Malware details
- Technical name: OneHalf
- Alias: Slovak Bomber
- Type: DOS
- Subtype: file and boot infector
- Classification: Virus
- Family: OneHalf
- Isolation date: 1994
- Origin: Slovakia

= OneHalf =

DOS-based polymorphic computer virus

OneHalf is a DOS-based polymorphic computer virus (hybrid boot and file infector) discovered in October 1994. It is also known as Slovak Bomber, Freelove or Explosion-II. It infects the master boot record (MBR) of the hard disk, and any files with extensions .COM, .SCR and .EXE. However, it will not infect files that have SCAN, CLEAN, FINDVIRU, GUARD, NOD, VSAFE, MSAV or CHKDSK in the name.

It is also known as one of the first viruses to implement a technique of "patchy infection", introduced in Bomber.

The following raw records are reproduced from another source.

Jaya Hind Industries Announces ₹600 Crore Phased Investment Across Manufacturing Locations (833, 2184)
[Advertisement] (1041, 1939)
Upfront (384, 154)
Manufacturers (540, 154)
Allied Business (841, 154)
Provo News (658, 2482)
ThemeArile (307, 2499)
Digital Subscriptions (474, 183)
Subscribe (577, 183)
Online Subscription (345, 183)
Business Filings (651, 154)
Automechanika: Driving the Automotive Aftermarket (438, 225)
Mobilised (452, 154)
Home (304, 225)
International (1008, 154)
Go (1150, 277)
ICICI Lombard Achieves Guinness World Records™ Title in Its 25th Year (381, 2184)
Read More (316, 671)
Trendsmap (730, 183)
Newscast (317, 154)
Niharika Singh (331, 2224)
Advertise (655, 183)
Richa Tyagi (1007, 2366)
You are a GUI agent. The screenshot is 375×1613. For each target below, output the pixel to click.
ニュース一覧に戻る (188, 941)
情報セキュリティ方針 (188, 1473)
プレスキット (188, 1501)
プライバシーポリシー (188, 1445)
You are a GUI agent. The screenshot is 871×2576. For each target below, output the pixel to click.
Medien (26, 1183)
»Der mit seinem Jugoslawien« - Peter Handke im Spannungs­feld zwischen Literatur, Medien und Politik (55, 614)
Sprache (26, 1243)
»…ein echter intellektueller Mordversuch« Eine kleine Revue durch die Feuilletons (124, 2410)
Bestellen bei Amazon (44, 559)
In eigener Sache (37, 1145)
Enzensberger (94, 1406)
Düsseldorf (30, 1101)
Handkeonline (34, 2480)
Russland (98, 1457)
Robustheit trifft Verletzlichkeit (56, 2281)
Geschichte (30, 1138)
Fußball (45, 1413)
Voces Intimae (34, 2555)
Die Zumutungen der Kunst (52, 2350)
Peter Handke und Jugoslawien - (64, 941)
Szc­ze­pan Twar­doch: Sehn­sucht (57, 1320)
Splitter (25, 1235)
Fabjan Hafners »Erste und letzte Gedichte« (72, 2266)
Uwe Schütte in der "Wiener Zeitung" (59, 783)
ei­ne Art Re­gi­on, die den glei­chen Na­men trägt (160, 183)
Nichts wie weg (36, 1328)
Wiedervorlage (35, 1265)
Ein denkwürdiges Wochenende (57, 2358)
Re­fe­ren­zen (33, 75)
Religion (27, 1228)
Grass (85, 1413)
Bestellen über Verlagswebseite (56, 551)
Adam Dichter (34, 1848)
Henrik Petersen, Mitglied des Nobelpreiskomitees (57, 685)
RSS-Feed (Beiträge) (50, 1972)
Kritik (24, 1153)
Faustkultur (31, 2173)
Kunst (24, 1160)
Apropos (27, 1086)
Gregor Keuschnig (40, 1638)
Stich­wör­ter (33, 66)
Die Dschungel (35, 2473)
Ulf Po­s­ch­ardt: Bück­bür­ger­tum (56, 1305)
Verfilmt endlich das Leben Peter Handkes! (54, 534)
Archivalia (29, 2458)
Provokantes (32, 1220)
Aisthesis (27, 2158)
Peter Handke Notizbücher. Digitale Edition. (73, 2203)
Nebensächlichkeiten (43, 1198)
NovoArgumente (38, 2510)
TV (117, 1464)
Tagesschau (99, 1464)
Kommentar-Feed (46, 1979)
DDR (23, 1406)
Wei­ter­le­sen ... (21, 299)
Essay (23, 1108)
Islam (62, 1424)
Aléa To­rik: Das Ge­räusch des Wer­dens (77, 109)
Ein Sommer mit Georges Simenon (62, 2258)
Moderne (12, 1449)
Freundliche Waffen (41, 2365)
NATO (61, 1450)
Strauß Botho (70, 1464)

OneHalf has about 20 different variants, all with functionally similar behaviour.

== Payload ==
OneHalf is known for its peculiar payload: at every boot, it encrypts two unencrypted cylinders of the user's hard disk, but then temporarily decrypts them when they are accessed. This makes sure the user does not notice that their hard disk is being encrypted like this, and lets the encryption continue further. It also hides the real MBR from programs on the computer, to make detection harder. The encryption is done by bitwise XORing by a randomly generated key, which can be decrypted simply by XORing with the same bit stream again. Once the virus has encrypted half of the disk, and/or on the 4th, 8th, 10th, 14th, 18th, 20th, 24th, 28th and 30th of any month and under some other conditions, the virus will display the message:
Dis is one half.Press any key to continue ...

== Removal ==
OneHalf's unique payload makes removal harder: simply removing the virus and cleaning the MBR will leave the data encrypted, requiring backups to restore it. As such, special tools are needed to decrypt the hard disk before removing the virus. One such tool was developed for SAC (Slovak Antivirus Center) to do this job.